Wir sehen also, dass Bipedie, Fleischgenuss, Monogamie, das Entstehen von Kultur und die Zunahme des Gehirnvolumens eng miteinander verflochten sind. Diese Trends haben sich gegenseitig beeinflusst und verstärkt, wodurch der moderne Mensch der „aus der Art geschlagene“ Außenseiter unter den Primaten geworden ist.

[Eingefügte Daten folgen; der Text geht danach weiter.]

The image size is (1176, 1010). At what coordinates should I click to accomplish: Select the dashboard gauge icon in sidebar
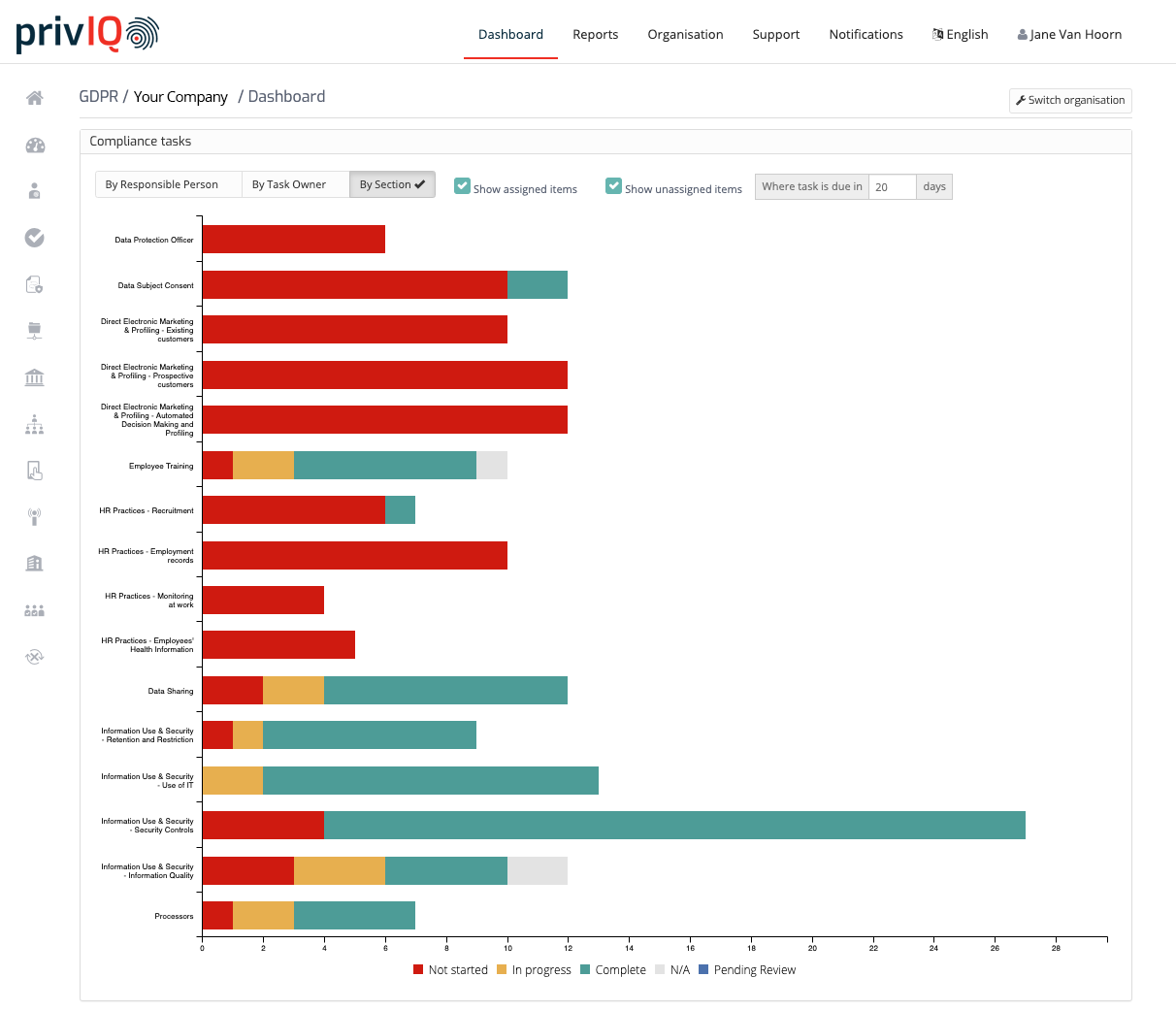point(35,146)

Wie die Evolution der Hominiden im Einzelnen auch verlaufen sein mag, sicher ist, dass in Afrika lange Zeit verschiedene Menschenartige nebeneinander existierten. Vor etwa zweieinhalb- bis anderthalb Millionen Jahren gab es drei Arten Australopithecinen (A. africanus, A. robustus und A. boisei) und mindestens zwei bis möglicherweise sogar vier echte Menschenarten (H. habilis, H. rudolfensis, H. ergaster und H. erectus). Afrika kannte demnach mindestens eine Million Jahre lang eine große Vielfalt nebeneinander existierender Hominidenarten. Diese Auffassung wird auch – mit einem Augenzwinkern – als Theorie der Star Wars-Bar bezeichnet. Kein Star Wars-Film ohne eine Szene, in der die Helden eine intergalaktische Bar besuchen, in der allerlei sonderbare Außerirdische fröhlich zusammen an der Theke sitzen. Ob die afrikanischen Hominiden ebenso brüderlich mit einander umgingen, ist zweifelhaft. Gewiss ist, dass seitdem eine große Verarmung stattgefunden hat. Heute ist H. sapiens der letzte noch lebende Vertreter einer einst vielgestaltigen Hominidenfamilie.